Genetic tests can identify thousands of middle-aged people at risk of heart attacks and strokes who would otherwise be “invisible” to the NHS, a pilot study has found.
GPs currently offer statins to around eight million people in England, based on checks including blood pressure and cholesterol levels.
But NHS research involving people aged 45 to 64 found around one-quarter of people were given a different risk profile if genetic tests were also included.
If tests were routinely offered to everyone in this age group, about 700,000 extra people would be offered statins.
As a result, up to 11,000 heart attacks and strokes could be prevented within a decade, said scientists.
The NHS study, called Heart, offered genetic tests to nearly 1,000 people aged 45 to 64, in the hope of better predicting their risk of developing cardiovascular disease over the next 10 years.
Doctors at 12 GP surgeries in the north-east and north Cumbria found that the calculated risk of heart disease based on routine measures such as family history, blood pressure, body mass index and smoking status changed for about a quarter of participants when their DNA was taken into account.

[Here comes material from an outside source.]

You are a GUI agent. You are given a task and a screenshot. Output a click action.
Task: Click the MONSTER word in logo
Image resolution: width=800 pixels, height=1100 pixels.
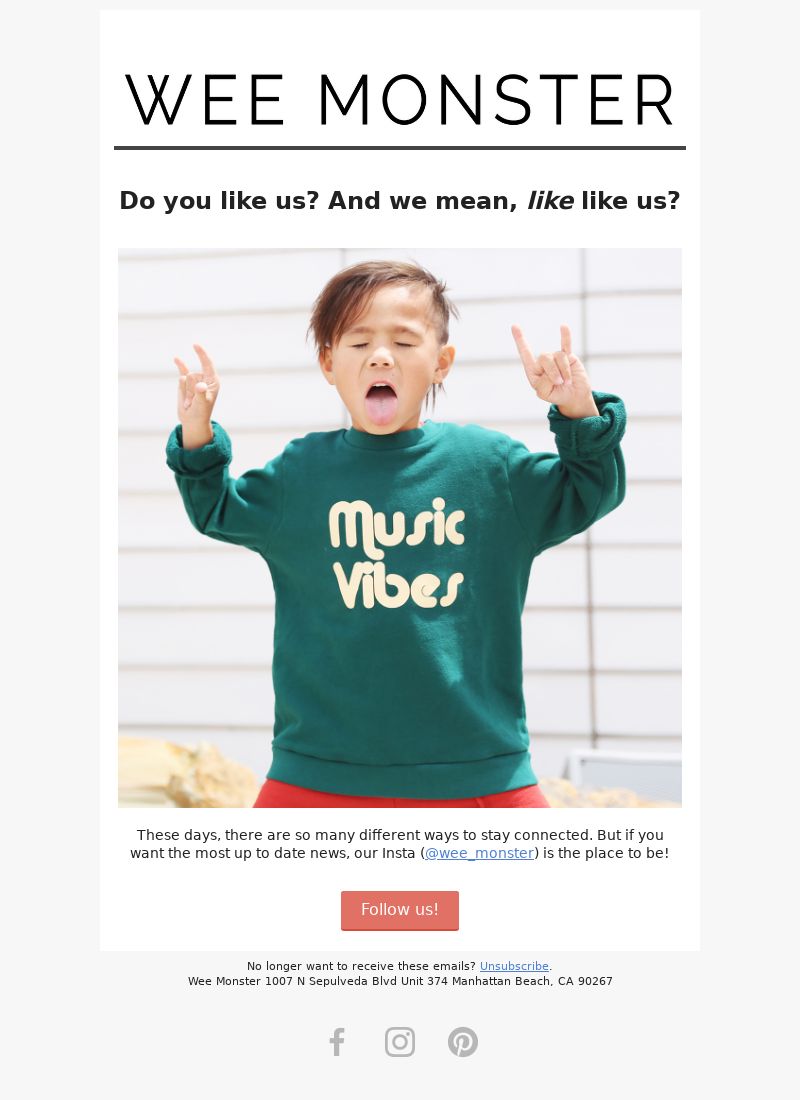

In 13 per cent of cases, GPs said the increase in risk was significant enough to change their treatment of the patient - for example, by offering statins.

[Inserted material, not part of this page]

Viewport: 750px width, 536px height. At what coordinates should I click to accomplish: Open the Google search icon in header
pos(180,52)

Tests could mean earlier treatment The results, from the world’s first pilot investigating the use of genomic “polygenic risk score testing“ to support the prevention of cardiovascular disease in NHS clinical practice, were unveiled at the American Heart Association Annual World Congress.
Researchers said the findings meant patients who would otherwise have been “invisible” to the NHS could be offered better advice and medication to lower their risk of heart attacks and strokes.
Prof Sir Peter Donnelly, the founder and chief executive of Genomics, the company that developed the genetic tests, said: “We hope that this is an important first step towards a more widespread uptake and adoption of genomic approaches like this.
“Heart studied the impact in cardiovascular disease, but in future a single blood sample could be used to calculate an individual’s risk of many different common diseases simultaneously, and earlier than current methods allow, allowing prevention and treatment more time to work.”
‘Gamechanger’ Modelling by Genomics suggested that offering the test to everyone in England aged between 45 to 64 would identify 700,000 extra people who should be offered statins - and could cut the number of heart attacks and strokes by 11,000 over 10 years.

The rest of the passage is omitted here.